Silvia, per favore, una parola contro i jihadisti

12 Maggio 2020

di Frodo

Forse Silvia ti dobbiamo chiedere scusa. Non tanto per le critiche ricevute via social – quelle ormai ed ahinoi toccano a tutti – quanto per la mancata capacità della civiltà occidentale di offrirti punti di riferimento saldi cui ancorarti nelle fasi drammatiche della tua parabola da cooperante in prigionia. Forse Silvia, ti dobbiamo chiedere scusa perché non ti è venuto, naturalmente, di lottare per una Bibbia da leggere. Probabilmente i jihadisti non te l’avrebbero concessa, ma pazienza. Hai preferito il Corano. Chissà se in arabo o in italiano. La colpa, in ogni caso, è nostra: di chi ha impedito che il cristianesimo potesse rappresentare una risposta identitaria forte alle crisi esistenziali, alle tragedie personali e collettive. Diciamoci la verità: noi cattolici risultiamo un po’annacquati. Il mondo contemporaneo presenta dei pericoli, e la nostra risposta è troppo debole, troppo liquida, troppo poco chiara. Non è solo la tua storia a raccontarci questo, ma quelle dei tanti nostri connazionali che si stanno convertendo ogni giorno alla fede musulmana. C’è un vuoto di senso, e l’Europa – quello che l’Europa è attualmente – non è in grado di colmarlo. Abbiamo poco da lamentarci per la tua scelta. Quelli che hanno svuotato un messaggio salvifico dal suo significato siamo noi occidentali.
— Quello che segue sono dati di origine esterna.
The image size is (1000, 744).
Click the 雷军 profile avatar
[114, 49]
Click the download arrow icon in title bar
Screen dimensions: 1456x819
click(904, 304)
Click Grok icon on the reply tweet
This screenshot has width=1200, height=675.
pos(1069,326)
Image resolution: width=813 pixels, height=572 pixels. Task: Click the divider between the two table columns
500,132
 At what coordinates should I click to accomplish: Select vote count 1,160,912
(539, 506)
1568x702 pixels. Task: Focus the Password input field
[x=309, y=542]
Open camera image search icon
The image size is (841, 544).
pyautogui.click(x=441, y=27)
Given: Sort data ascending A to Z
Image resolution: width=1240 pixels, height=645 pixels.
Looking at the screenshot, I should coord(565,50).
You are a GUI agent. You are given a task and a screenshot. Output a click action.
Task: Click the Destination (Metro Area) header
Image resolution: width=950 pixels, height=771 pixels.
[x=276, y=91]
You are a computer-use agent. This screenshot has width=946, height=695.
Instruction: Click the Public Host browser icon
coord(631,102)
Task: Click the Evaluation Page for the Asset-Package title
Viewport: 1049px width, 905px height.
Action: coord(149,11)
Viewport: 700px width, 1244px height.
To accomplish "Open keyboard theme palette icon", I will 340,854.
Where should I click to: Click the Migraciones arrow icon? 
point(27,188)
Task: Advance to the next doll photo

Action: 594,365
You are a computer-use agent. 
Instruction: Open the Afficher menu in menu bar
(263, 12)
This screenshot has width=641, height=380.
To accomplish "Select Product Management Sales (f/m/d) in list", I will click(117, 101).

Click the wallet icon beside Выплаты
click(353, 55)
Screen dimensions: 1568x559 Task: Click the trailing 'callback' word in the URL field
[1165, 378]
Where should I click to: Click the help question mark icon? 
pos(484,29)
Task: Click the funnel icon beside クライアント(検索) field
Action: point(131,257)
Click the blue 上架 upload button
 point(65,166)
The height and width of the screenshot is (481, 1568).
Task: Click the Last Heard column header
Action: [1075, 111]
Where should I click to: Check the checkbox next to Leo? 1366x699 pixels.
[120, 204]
Sì, ti sei convertita all’islam, ma a quale? Non è tutto uguale, purtroppo. Tanti te lo chiedono in queste ore di felicità concitata. Ma non è di certo la prima domanda cui devi rispondere. Non è una priorità. La tua famiglia, ora, è la priorità. Forse non sta a noi chiederti se la tua “conversione spontanea” sia il frutto di una manipolazione psicologica. Forse non lo sai neppure tu. Forse non dovremmo essere noi domandarti quali rapporti tu abbia avuto con i terroristi di Al Shabaab. Forse hai dovuto subire talmente tante vessazioni da non voler ricordare. Quelli – dici – non ti avrebbero trattata male.  In parecchi non ci credono. Altrettanti non ci vogliono credere. Forse non dovremmo essere noi ad affermare che qualcosa dovrebbe essere chiarito dalla Onlus con cui sei partita. Non sei stata abbastanza protetta? Forse non dovremmo essere noi a sollevare tutte queste questioni.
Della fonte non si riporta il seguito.